#### The request:
Duplicate the stretch of data from the line containing "Image resolution: width=1087" through the line containing "Looking at the image, I should click on (20, 387).", both lines included, and do nothing else.

+ + + + + + +

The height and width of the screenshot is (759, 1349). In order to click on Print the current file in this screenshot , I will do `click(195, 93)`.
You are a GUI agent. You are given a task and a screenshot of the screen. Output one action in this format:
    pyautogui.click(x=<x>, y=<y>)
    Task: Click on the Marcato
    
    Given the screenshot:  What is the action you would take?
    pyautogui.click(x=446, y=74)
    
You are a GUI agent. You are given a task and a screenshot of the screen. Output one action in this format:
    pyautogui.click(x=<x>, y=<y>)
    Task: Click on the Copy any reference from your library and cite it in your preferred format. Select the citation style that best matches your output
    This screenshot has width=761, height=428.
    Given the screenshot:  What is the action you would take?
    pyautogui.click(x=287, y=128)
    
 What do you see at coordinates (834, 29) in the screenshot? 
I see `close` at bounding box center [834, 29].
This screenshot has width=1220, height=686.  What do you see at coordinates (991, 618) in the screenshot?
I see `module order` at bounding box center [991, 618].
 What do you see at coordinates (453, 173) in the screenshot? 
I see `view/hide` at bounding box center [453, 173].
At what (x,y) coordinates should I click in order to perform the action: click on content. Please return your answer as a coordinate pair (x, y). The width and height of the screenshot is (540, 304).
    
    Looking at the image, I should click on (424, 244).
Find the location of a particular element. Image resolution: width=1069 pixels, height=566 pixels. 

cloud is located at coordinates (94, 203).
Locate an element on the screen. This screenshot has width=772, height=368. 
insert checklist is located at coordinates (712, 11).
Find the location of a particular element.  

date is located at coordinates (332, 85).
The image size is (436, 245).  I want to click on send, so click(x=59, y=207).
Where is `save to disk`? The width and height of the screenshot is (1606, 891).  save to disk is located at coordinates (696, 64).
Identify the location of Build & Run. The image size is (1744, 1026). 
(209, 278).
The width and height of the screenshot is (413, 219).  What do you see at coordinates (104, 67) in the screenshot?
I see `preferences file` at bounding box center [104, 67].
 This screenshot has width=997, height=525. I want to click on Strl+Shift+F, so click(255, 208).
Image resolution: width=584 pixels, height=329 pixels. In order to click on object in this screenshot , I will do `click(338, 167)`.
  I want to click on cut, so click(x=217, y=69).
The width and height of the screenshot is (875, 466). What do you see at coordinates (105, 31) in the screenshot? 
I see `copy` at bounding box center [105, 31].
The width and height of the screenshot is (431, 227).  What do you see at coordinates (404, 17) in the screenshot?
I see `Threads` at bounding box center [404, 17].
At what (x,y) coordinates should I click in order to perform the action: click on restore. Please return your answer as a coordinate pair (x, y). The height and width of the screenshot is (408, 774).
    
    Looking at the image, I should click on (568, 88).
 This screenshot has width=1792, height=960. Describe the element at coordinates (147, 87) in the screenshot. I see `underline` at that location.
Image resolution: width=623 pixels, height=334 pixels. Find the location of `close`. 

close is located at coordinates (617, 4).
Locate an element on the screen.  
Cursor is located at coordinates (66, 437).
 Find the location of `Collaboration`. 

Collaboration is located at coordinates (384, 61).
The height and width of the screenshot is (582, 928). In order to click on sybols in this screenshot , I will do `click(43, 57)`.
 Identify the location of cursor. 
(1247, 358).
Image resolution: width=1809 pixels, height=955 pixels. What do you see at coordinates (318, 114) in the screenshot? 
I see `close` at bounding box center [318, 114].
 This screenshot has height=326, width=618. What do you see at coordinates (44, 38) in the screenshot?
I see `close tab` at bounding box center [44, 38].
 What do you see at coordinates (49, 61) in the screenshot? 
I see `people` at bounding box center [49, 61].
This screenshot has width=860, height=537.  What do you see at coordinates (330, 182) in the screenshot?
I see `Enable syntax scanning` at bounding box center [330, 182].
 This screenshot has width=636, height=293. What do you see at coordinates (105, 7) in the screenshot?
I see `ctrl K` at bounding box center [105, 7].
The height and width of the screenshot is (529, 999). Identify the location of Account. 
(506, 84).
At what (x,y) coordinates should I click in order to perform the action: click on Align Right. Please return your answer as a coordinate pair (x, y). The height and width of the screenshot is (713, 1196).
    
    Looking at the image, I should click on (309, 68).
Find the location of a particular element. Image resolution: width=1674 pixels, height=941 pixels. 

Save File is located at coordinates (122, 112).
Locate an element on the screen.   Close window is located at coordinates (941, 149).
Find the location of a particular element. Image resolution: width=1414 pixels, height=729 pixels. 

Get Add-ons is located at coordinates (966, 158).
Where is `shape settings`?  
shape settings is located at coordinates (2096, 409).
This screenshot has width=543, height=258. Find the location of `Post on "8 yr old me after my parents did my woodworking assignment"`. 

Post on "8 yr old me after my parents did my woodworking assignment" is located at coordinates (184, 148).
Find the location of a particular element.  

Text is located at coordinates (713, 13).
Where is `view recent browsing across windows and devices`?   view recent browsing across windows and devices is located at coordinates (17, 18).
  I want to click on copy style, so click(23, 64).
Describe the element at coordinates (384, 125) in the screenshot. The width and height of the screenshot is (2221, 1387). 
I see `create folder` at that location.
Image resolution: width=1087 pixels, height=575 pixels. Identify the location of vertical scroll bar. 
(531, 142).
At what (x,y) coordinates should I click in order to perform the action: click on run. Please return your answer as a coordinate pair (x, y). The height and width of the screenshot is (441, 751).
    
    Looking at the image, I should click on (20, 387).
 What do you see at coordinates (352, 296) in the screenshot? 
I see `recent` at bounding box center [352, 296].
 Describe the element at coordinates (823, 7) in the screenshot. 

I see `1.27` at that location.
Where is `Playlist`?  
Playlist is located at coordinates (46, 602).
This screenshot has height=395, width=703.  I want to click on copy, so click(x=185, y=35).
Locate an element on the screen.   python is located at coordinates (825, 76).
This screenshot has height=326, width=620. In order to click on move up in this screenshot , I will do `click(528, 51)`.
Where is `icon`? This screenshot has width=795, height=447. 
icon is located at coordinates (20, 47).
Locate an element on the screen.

+ + + + + + +

#### Output of the exercise:
Image resolution: width=1087 pixels, height=575 pixels. Identify the location of vertical scroll bar. 
(531, 142).
At what (x,y) coordinates should I click in order to perform the action: click on run. Please return your answer as a coordinate pair (x, y). The height and width of the screenshot is (441, 751).
    
    Looking at the image, I should click on (20, 387).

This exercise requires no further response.